_Problem description_. Transcribe the stretch of entries below from the line with "Image resolution: width=1080" through the line with "Viewport: 582px width, 451px height.", exactly and with both ends included; leave out all other lines.

### Input for this task ###

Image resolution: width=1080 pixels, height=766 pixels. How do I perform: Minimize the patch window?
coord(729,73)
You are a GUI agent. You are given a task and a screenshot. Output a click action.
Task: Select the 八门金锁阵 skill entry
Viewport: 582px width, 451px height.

###
### Input for this task ###

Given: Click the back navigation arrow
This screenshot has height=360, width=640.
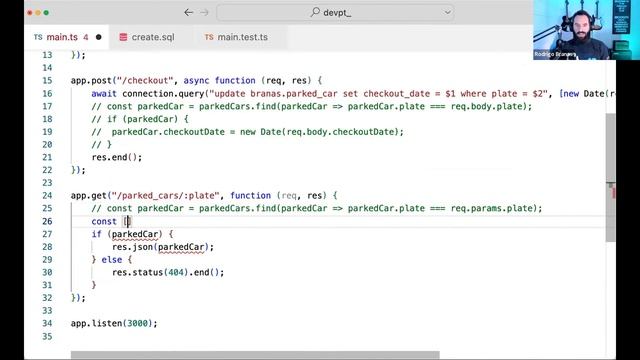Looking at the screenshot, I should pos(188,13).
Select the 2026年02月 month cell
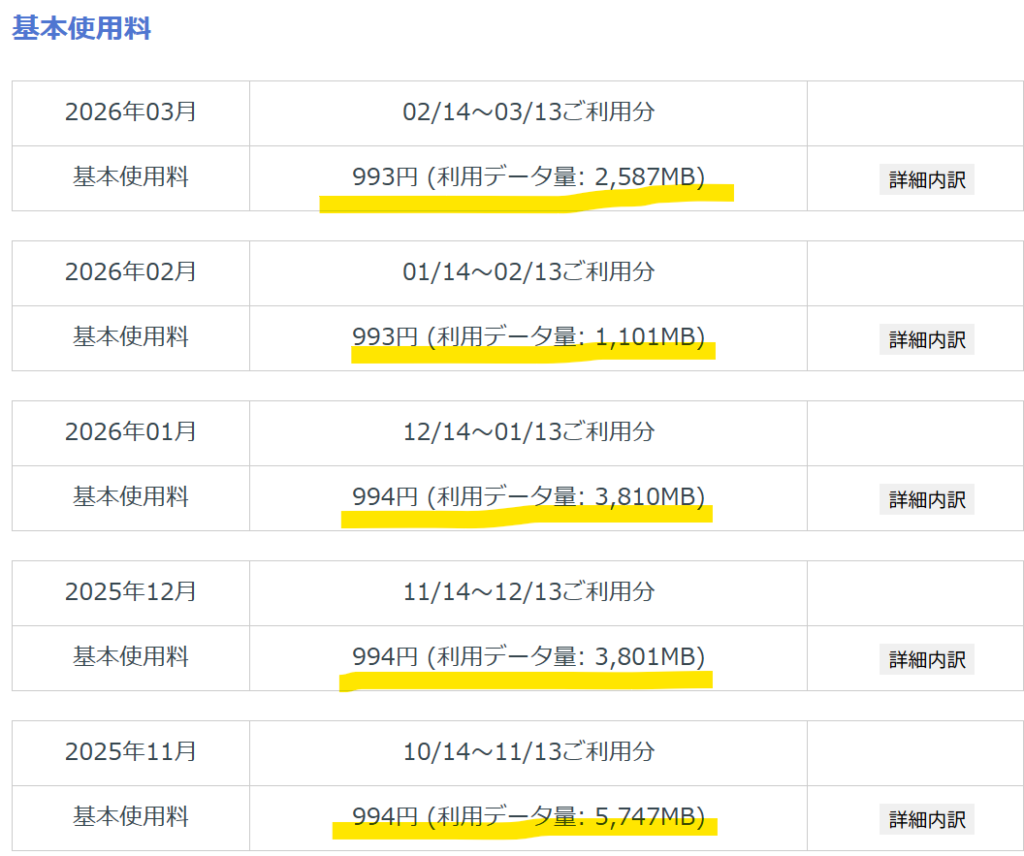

###

_Result for this exercise_.
Image resolution: width=1080 pixels, height=766 pixels. How do I perform: Minimize the patch window?
coord(729,73)
You are a GUI agent. You are given a task and a screenshot. Output a click action.
Task: Select the 八门金锁阵 skill entry
Viewport: 582px width, 451px height.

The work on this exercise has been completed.